MUMBAI | Tue Oct 29, 2013 8:54am EDT
MUMBAI (Reuters) - Vodafone Group Plc has sought approval from the authorities to raise its stake in the India unit for 101.41 billion rupees ($1.65 billion) it said on Tuesday, after India allowed foreign companies to take full ownership of local carriers.
Vodafone, which entered India in 2007 by buying Hutchison Whampoa's local cellular assets in an $11 billion deal, directly and indirectly owns a combined 84.5 percent of Vodafone India, the country's No.2 telecoms company by users.
Vodafone directly owns 64.38 percent of the India unit.
In August, India relaxed rules on foreign holdings in the sector to allow companies such as Vodafone to own 100 percent of their Indian businesses.
Before the rule change, foreign companies were limited to direct stakes of no more than 74 percent in Indian carriers.
India's Piramal Enterprises owns about 11 percent of Vodafone India.

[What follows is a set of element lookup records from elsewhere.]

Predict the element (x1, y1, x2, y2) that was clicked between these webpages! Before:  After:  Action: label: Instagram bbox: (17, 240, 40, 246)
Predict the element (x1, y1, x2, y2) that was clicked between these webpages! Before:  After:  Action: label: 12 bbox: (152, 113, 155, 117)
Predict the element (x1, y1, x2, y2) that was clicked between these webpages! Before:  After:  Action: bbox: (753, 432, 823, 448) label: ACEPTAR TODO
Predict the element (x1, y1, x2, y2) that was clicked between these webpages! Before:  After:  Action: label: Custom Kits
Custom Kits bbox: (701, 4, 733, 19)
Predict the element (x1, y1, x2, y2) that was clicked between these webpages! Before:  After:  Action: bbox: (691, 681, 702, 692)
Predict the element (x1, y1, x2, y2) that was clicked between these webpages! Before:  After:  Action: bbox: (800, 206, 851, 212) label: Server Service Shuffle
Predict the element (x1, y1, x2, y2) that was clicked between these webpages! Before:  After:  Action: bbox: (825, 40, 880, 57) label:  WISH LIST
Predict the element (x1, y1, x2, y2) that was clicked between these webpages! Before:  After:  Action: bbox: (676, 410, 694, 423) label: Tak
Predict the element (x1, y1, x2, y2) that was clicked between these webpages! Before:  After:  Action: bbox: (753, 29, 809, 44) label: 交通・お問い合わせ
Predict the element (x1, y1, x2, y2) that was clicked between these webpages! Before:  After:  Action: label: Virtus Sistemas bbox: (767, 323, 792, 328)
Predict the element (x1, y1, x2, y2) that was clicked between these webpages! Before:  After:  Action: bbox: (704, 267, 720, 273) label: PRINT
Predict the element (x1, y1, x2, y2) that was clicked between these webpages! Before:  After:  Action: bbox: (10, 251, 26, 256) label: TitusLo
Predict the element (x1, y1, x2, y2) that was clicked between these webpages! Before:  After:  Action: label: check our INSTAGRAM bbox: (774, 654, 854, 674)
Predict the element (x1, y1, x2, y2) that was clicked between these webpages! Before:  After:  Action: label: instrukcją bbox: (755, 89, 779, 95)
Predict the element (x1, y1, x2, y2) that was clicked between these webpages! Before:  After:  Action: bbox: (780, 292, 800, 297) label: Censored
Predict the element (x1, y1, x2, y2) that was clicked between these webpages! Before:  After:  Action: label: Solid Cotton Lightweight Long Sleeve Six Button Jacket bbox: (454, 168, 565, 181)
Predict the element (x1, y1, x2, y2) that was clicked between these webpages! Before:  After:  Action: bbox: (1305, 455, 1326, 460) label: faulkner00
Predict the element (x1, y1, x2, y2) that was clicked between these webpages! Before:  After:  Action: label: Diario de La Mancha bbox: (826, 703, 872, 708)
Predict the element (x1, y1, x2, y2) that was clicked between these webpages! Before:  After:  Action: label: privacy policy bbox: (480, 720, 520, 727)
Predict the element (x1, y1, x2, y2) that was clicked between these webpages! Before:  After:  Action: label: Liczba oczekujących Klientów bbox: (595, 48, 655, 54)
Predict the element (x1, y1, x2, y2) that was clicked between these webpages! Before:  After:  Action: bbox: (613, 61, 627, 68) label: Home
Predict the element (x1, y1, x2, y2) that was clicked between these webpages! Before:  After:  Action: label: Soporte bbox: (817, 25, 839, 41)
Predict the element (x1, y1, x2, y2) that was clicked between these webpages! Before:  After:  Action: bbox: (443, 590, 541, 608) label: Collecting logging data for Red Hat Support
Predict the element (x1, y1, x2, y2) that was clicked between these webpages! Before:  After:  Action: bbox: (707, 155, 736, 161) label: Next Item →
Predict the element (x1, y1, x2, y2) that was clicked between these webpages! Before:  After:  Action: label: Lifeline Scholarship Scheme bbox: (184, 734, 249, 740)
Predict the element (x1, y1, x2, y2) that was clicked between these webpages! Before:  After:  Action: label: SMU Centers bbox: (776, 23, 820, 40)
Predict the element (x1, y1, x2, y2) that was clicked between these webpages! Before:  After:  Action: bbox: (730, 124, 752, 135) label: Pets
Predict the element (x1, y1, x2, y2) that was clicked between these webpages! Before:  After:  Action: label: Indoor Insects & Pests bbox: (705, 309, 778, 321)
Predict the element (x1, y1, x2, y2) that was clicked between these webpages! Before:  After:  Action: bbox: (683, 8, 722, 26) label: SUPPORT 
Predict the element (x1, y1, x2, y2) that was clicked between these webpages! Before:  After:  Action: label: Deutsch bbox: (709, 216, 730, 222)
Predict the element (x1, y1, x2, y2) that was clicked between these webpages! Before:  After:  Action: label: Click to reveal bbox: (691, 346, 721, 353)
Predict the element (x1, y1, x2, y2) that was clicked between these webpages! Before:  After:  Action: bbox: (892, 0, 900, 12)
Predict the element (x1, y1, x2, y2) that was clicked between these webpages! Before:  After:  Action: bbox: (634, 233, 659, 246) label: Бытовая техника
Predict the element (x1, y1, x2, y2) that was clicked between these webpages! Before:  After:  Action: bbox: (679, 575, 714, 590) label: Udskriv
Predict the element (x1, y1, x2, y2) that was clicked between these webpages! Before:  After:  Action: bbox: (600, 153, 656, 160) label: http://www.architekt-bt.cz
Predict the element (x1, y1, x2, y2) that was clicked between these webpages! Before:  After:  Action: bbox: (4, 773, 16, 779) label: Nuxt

The remainder is owned by investors including Indian businessman Analjit Singh, Vodafone India's non-executive chairman.
Vodafone said on Tuesday after increasing its stake to 100 percent in the India unit, the British telecoms operator would consider providing additional capital by subscribing to shares of the subsidiary.
Vodafone has told the Indian government it plans to invest more than $2 billion in the country, Telecommunications Minister Kapil Sibal told Reuters this month.